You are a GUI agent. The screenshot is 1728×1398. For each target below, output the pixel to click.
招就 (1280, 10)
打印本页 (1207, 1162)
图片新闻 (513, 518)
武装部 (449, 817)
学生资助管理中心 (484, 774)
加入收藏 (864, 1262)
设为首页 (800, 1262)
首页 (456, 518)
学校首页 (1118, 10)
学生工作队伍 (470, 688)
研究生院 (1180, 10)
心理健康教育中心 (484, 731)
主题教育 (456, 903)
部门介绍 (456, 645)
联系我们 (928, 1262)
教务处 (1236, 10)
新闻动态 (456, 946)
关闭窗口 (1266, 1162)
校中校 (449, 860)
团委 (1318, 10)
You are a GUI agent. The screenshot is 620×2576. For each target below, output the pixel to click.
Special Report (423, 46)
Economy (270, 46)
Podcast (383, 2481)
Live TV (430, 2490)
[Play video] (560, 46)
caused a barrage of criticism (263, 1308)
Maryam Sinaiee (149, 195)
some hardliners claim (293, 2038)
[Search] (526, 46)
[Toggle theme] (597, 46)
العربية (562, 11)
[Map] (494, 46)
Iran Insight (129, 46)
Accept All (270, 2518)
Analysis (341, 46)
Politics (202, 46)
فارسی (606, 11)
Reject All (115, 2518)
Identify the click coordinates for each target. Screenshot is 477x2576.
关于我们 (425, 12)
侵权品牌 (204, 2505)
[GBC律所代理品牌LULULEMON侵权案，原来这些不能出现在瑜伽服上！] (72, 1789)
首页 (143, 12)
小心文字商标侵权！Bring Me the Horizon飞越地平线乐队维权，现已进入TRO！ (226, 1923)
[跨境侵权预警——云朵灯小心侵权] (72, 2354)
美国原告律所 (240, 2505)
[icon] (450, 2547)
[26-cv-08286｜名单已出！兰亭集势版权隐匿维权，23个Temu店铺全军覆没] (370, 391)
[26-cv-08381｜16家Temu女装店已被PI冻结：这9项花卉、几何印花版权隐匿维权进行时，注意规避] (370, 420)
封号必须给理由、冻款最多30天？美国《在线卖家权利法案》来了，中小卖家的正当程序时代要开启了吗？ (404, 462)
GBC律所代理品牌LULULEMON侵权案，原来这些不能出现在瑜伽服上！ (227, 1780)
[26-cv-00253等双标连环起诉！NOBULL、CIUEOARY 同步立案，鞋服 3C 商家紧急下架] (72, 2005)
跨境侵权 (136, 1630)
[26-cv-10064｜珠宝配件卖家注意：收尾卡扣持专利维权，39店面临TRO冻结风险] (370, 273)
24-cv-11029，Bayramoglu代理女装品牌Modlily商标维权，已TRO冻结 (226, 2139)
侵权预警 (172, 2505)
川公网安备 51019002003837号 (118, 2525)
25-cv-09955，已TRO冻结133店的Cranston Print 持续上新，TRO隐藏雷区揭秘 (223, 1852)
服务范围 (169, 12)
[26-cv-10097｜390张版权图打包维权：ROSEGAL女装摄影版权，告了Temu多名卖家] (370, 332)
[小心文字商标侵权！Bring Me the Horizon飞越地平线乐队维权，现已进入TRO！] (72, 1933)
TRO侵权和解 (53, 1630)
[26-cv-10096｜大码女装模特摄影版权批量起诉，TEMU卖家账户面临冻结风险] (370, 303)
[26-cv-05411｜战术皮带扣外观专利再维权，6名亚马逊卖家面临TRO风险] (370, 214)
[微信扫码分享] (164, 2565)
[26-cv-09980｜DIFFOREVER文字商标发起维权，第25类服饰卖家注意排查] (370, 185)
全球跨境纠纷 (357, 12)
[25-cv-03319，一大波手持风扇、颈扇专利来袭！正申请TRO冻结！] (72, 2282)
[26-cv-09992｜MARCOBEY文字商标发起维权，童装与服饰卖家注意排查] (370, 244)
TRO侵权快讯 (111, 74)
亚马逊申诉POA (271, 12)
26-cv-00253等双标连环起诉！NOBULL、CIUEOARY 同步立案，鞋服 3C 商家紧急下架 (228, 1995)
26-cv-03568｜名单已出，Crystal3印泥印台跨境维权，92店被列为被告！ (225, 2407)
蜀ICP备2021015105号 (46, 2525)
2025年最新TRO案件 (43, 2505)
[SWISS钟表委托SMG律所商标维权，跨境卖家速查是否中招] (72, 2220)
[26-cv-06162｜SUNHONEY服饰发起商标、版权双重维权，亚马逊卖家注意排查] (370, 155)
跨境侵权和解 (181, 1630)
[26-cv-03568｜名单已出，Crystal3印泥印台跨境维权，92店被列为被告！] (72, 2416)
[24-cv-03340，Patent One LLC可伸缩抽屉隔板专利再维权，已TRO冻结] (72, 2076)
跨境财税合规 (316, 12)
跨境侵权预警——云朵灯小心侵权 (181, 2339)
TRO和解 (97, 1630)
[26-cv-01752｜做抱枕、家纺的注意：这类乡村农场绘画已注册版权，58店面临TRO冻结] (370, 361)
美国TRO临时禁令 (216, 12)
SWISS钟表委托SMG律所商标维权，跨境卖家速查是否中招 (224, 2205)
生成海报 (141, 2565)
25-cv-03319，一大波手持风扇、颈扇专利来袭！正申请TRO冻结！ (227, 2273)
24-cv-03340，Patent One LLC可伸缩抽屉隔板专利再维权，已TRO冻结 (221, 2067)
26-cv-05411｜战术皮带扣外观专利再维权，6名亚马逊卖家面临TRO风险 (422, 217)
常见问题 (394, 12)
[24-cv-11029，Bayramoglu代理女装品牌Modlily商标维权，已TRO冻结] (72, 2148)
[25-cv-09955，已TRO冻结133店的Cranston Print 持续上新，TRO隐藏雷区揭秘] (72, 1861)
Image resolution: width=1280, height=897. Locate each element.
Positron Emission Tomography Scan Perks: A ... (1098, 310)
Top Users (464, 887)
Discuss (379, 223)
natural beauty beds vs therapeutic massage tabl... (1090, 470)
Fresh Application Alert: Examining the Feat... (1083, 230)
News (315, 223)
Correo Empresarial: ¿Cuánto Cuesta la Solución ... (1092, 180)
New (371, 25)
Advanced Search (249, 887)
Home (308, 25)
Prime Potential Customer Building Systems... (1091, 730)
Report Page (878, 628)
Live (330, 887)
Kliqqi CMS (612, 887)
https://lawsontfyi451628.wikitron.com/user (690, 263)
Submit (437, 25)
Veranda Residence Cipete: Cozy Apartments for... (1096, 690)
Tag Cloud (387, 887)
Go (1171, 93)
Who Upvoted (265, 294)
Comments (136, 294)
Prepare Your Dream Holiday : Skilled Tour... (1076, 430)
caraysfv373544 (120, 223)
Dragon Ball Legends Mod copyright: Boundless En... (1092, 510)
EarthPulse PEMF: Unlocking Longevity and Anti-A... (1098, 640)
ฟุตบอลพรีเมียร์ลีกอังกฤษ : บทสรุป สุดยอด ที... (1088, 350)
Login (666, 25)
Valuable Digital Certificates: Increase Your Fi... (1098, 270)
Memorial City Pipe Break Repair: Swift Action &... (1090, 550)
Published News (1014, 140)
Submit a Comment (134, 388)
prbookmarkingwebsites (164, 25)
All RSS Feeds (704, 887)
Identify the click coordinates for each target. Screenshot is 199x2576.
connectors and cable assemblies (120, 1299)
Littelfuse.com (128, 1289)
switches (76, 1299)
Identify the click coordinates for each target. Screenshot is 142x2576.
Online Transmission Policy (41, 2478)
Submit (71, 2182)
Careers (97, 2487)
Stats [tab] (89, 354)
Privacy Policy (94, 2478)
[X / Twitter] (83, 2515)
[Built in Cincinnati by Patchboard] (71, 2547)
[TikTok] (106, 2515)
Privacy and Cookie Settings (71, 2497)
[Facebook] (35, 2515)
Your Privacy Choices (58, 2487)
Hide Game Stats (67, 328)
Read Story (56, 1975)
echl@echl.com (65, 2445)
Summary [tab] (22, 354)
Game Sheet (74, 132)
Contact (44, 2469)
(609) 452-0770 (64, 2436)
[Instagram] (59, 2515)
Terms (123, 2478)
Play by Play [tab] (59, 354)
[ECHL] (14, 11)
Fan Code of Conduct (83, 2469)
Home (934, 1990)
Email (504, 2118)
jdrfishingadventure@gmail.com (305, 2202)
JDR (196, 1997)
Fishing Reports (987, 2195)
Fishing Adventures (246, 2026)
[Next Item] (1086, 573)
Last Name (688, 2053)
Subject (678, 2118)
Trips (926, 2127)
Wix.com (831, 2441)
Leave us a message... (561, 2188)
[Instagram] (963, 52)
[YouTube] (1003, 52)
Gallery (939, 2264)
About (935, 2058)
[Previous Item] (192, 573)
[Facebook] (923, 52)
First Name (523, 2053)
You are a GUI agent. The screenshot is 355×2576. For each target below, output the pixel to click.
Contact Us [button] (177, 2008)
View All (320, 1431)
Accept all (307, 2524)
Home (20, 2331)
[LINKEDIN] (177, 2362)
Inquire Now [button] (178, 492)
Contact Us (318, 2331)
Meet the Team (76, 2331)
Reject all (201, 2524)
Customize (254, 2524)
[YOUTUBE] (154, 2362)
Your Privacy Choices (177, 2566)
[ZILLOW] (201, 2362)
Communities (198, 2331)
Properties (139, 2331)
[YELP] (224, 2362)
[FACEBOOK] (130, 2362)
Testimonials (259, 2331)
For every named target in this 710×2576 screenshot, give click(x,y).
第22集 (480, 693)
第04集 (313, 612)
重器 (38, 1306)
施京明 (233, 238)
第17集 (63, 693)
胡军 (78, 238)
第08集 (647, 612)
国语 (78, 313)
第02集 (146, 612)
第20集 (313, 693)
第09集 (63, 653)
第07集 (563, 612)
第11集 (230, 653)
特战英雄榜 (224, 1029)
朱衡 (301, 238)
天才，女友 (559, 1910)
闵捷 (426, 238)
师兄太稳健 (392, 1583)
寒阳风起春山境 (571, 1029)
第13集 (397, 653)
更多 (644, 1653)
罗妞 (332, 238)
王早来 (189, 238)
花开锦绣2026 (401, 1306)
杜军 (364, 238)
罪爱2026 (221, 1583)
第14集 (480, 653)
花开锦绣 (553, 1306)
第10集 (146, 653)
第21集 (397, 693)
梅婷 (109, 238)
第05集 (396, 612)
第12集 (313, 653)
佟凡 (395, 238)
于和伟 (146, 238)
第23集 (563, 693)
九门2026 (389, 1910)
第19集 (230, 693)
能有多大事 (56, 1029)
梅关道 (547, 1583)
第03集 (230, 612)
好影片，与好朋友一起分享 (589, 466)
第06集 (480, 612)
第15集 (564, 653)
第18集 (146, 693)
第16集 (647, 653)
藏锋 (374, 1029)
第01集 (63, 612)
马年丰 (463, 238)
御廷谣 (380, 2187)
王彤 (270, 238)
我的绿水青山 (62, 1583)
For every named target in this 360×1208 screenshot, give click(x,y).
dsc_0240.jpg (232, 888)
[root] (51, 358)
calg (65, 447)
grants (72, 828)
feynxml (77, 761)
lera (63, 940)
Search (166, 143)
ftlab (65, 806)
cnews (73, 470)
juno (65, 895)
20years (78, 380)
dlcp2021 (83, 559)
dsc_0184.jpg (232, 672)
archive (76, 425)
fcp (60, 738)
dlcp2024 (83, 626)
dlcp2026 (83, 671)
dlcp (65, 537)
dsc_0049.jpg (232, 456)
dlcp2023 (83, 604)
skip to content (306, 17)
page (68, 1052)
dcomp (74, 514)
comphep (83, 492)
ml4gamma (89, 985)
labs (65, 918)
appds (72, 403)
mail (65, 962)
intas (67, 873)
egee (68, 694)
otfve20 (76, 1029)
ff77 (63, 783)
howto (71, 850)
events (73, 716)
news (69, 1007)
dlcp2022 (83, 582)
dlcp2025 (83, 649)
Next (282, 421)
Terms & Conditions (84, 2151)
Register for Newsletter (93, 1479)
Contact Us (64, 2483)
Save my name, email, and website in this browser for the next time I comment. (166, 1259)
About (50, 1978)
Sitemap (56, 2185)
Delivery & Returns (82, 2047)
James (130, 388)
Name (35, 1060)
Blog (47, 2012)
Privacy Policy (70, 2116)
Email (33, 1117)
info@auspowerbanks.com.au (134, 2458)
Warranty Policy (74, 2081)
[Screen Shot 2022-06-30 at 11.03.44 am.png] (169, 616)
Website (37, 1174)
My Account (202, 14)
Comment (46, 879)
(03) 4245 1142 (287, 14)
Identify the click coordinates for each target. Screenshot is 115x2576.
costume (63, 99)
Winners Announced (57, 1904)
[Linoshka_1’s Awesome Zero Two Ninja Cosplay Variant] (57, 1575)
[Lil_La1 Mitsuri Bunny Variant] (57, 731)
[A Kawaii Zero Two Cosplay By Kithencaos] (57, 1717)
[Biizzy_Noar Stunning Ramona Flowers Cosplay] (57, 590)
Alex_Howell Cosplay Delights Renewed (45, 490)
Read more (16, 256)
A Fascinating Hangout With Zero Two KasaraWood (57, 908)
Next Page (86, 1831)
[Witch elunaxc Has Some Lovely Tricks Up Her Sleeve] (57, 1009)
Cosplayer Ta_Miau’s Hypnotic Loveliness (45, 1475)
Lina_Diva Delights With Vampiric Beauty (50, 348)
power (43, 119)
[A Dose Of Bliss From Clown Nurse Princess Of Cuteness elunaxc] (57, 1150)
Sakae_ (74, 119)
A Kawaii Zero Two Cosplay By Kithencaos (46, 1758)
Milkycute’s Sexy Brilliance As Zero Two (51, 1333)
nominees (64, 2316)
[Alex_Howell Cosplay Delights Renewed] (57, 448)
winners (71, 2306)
☆ ☆ ☆ ☆ ☆
* _Task item_: Repeat word for word every line from the start of the entries to the line holding "侵权品牌 (204, 2505)", inclusive, and nothing else.

* _Task response_:
You are a GUI agent. The screenshot is 1728×1398. For each target below, output the pixel to click.
招就 (1280, 10)
打印本页 (1207, 1162)
图片新闻 (513, 518)
武装部 (449, 817)
学生资助管理中心 (484, 774)
加入收藏 (864, 1262)
设为首页 (800, 1262)
首页 (456, 518)
学校首页 (1118, 10)
学生工作队伍 (470, 688)
研究生院 (1180, 10)
心理健康教育中心 (484, 731)
主题教育 (456, 903)
部门介绍 (456, 645)
联系我们 (928, 1262)
教务处 (1236, 10)
新闻动态 (456, 946)
关闭窗口 (1266, 1162)
校中校 (449, 860)
团委 (1318, 10)
You are a GUI agent. The screenshot is 620×2576. For each target below, output the pixel to click.
Special Report (423, 46)
Economy (270, 46)
Podcast (383, 2481)
Live TV (430, 2490)
[Play video] (560, 46)
caused a barrage of criticism (263, 1308)
Maryam Sinaiee (149, 195)
some hardliners claim (293, 2038)
[Search] (526, 46)
[Toggle theme] (597, 46)
العربية (562, 11)
[Map] (494, 46)
Iran Insight (129, 46)
Accept All (270, 2518)
Analysis (341, 46)
Politics (202, 46)
فارسی (606, 11)
Reject All (115, 2518)
Identify the click coordinates for each target. Screenshot is 477x2576.
关于我们 (425, 12)
侵权品牌 (204, 2505)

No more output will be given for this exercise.